C'est de là qu'est née la suspicion. En effet, selon plusieurs sources concordantes, les présidents des camps ont décidé d'écarter certains membres influents (membres du bureau avec qui ils ne seraient pas en odeur de sainteté, des membres des anciens bureaux, etc). Cette décision serait une recommandation de Marthe Appia, la présidente du Comité d'organisation et Idriss Ouattara, président de la Coordination du PPA-CI en exil.

Cette situation a irrité les personnes écartées qui promettent tout bloqué.

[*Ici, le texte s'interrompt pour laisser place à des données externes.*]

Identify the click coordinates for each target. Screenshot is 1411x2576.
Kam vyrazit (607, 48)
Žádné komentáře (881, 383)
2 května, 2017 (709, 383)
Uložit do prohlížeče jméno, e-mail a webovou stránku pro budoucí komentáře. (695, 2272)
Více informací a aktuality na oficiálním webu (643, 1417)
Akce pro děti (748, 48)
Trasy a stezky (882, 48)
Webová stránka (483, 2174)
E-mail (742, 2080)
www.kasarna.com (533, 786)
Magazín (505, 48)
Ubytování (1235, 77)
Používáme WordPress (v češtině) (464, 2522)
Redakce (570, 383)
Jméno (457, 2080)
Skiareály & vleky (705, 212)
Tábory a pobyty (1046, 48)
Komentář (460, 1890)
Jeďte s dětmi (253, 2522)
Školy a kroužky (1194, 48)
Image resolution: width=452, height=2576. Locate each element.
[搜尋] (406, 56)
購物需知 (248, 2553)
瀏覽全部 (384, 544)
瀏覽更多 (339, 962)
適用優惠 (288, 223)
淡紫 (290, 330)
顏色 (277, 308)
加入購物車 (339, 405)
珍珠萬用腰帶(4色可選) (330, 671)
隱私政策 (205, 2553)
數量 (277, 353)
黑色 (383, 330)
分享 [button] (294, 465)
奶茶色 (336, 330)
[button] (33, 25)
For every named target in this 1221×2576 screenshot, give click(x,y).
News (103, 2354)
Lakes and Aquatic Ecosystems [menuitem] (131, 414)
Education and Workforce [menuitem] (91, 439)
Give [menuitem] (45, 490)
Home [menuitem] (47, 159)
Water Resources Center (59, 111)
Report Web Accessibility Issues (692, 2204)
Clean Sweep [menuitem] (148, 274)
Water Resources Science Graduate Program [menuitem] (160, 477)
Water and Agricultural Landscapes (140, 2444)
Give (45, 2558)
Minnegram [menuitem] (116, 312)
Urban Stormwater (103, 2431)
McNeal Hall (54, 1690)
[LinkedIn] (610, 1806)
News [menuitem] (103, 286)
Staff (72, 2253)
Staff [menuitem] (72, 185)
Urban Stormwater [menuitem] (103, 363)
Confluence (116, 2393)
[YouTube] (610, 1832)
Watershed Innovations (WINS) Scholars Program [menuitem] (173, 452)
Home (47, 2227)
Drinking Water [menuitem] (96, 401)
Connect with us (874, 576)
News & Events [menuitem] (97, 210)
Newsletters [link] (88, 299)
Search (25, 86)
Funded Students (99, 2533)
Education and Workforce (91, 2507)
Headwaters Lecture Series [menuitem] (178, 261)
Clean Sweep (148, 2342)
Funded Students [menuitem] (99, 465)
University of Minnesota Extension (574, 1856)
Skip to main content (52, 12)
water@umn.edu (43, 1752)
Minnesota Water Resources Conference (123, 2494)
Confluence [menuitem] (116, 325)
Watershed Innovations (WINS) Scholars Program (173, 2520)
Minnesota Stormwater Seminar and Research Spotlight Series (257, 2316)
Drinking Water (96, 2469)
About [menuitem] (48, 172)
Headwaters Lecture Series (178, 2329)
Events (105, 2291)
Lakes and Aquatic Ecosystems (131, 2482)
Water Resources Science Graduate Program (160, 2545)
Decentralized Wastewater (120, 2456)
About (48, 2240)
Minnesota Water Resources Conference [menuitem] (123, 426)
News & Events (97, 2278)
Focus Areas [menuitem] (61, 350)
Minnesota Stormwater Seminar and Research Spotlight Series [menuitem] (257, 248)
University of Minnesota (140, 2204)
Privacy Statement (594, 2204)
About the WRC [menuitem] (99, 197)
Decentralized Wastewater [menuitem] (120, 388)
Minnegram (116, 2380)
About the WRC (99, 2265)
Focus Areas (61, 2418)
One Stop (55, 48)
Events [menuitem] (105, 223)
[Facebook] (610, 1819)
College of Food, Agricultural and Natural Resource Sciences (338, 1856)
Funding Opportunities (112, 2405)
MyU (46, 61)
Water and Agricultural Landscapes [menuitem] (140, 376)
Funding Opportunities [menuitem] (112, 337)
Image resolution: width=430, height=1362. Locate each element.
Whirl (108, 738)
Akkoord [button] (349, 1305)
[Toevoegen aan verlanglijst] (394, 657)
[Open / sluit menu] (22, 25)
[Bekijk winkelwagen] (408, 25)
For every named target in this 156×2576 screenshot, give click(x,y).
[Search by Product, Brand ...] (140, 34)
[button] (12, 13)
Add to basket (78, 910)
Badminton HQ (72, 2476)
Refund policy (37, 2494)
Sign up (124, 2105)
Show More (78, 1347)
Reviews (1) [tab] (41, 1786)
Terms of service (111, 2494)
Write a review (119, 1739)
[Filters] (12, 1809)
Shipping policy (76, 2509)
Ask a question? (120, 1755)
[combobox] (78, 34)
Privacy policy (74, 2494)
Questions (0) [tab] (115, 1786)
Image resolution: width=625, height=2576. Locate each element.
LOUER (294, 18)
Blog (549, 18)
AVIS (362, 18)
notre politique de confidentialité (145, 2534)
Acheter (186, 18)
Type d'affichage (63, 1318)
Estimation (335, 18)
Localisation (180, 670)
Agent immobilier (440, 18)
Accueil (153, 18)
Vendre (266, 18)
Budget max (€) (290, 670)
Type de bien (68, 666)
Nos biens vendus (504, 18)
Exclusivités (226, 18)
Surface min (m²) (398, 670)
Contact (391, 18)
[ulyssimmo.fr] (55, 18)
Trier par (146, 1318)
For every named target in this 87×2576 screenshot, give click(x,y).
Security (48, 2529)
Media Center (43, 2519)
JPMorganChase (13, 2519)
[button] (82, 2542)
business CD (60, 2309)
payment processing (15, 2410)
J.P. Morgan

Nous qui connaissons les réalités d'ici, si on ne participe pas à cette rencontre avec notre Maman, on va tout bloqué

"Que le comité d'organisation fasse ce qu'il veut. Nous, on regarde seulement. On n'est pas pressé. Mais qu'ils fassent attention sinon aucun car ne partira de notre camp pour Accra. Nous qui connaissons les réalités d'ici, si on ne participe pas à cette rencontre avec notre Maman, on va tout bloqué" a confié un ancien président de jeune.

D'autres réfugiés, par contre, n'envisagent pas boycotter cette rencontre. "Que mon nom soit sur la liste ou pas, je serai à Accra. Je ferai tout pour intervenir pour dire Maman (Simone Gbagbo, ndlr) toutes les magouilles que les gens font ici. Au lieu d'être unis, nos cadres veulent nous diviser pour mieux régner"déplore-t-il.

Une question d'argent au centre cette affaire

Après plusieurs investigations, il ressort qu'il s'agit une affaire d'argent. "Quand le président Laurent Gbagbo est venu, il a reçu dix-huit (18) personnes. Chaque personne, avant de retourner, a reçu 125 milles mille francs CFA. Donc pour nos responsables de camp, Maman (Simone Gbagbo, ndlr) va donner de l'argent et ils veulent que cet argent reste entre eux. Voilà pourquoi on veut nous écarter", a révélé un habitant du camp de Fetentaa. Qui également promis qu'il verra tout pour se rendre à Accra afin de participer à la rencontre.